Deep Learning (2020/2021)
Teaching code
4S009018
Credits
6
Language
English
Scientific Disciplinary Sector (SSD)
INF/01 - INFORMATICS
The teaching is organized as follows:
Teoria
Credits
5
Period
I semestre
Academic staff
Marco Cristani
Laboratorio
Credits
1
Period
I semestre
Academic staff
Marco Cristani
Learning outcomes
The course aims to provide: i) advanced techniques of statistical recognition and machine learning, as discriminative and neural classifiers (deep learning); ii) advanced techniques for the programming of professional code for classification in industrial environments; iii) knowledge of classification problems of the industrial world, and techniques usually used for their resolution. At the end of the course the student must demonstrate to be able to: i) understand if a classification problem can be solved without the existing technologies; ii) understand what type of learning algorithm should be used for training a classifier. Furthermore, he / she must demonstrate that he / she has the ability to apply the acquired knowledge: i) identifying what type of classifier or recognizer should be used in response to a given problem; iii) understanding that the machine learning strategy must be implemented according to the number of training data available; iii) understanding the complexity of the problem of recognition in computational terms; iv) being able to write professional software that recognizes real data, possibly modifying it in relation to the problem under examination. This knowledge will allow the student to understand that measures of error and performance must be taken into account given a specific problem under consideration. Furthermore, this knowledge will enable the student to continue his or her studies autonomously in the context of automatic learning or recognition.
Program
The course presents a series of state-of-the-art topics in the field of recognition. Each topic will be explained through updated articles together with the lesson slides. The following books are suggested as a reference:
- Christopher M. Bishop. 2006. Pattern Recognition and Machine Learning (Information Science and Statistics). Springer-Verlag New York, Inc., Secaucus, NJ, USA.
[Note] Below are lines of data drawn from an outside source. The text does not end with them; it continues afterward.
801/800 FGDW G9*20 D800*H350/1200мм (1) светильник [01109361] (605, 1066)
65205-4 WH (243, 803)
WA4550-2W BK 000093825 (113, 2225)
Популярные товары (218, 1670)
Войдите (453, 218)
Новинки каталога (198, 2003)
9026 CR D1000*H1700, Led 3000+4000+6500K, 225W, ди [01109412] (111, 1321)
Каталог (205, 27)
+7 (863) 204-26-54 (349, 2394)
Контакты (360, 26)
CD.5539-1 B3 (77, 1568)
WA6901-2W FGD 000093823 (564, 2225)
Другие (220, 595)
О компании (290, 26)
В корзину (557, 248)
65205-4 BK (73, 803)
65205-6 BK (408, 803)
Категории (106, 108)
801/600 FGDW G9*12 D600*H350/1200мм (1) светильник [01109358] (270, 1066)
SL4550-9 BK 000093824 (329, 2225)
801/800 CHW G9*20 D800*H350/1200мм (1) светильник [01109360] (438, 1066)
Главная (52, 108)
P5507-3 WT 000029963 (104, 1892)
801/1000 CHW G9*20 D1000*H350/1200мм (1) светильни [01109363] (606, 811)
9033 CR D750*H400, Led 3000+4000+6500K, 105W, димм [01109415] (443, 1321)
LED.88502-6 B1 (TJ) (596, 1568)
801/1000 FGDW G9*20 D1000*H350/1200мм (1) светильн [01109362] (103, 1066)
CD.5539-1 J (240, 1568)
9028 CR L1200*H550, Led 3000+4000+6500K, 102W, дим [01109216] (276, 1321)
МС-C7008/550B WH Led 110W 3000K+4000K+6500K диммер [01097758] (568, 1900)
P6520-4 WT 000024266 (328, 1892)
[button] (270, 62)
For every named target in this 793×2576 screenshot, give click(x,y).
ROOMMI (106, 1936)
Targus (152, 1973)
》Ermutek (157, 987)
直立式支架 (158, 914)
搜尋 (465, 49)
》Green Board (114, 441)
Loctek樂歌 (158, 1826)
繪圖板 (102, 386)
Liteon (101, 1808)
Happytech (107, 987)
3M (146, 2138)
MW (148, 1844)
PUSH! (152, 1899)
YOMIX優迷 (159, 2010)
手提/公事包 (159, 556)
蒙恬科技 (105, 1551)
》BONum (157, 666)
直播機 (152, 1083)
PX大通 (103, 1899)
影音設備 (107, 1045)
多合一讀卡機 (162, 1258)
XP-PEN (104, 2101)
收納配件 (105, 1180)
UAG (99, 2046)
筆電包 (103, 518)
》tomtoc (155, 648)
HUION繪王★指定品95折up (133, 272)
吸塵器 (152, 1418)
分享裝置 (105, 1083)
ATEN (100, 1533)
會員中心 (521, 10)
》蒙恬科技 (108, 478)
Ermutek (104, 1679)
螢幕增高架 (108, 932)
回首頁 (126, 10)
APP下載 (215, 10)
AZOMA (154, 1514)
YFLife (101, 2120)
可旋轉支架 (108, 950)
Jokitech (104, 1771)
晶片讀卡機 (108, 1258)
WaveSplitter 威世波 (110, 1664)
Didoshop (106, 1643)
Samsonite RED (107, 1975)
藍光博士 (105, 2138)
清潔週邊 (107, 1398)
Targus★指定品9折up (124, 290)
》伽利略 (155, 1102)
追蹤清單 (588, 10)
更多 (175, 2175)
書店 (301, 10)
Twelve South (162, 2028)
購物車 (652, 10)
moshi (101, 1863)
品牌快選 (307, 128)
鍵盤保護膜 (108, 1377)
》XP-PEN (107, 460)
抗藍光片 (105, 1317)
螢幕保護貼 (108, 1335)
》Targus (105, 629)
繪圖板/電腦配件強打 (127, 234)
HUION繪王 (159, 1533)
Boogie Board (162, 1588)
- Ian Goodfellow, Yoshua Bengio, and Aaron Courville. Deep learning. MIT Press, 2016.
Topics:
- Linear Regression, ridge, LASSO, elastic net
- Multinomial Logistic Classifier,
- Neural Networks,
- Backpropagation,
- Convolutional Neural Network,
- Recurrent Neural Networks
- Long Short-Term Memory machine
- Transformer Network
Examination Methods
The exam involves the discussion of a code project, which proposes a solution to an industrial classification problem. The final score will depend on the classification figure of merits achieved by the classifier and the theoretical motivations that prompted the student to choose a particular algorithm.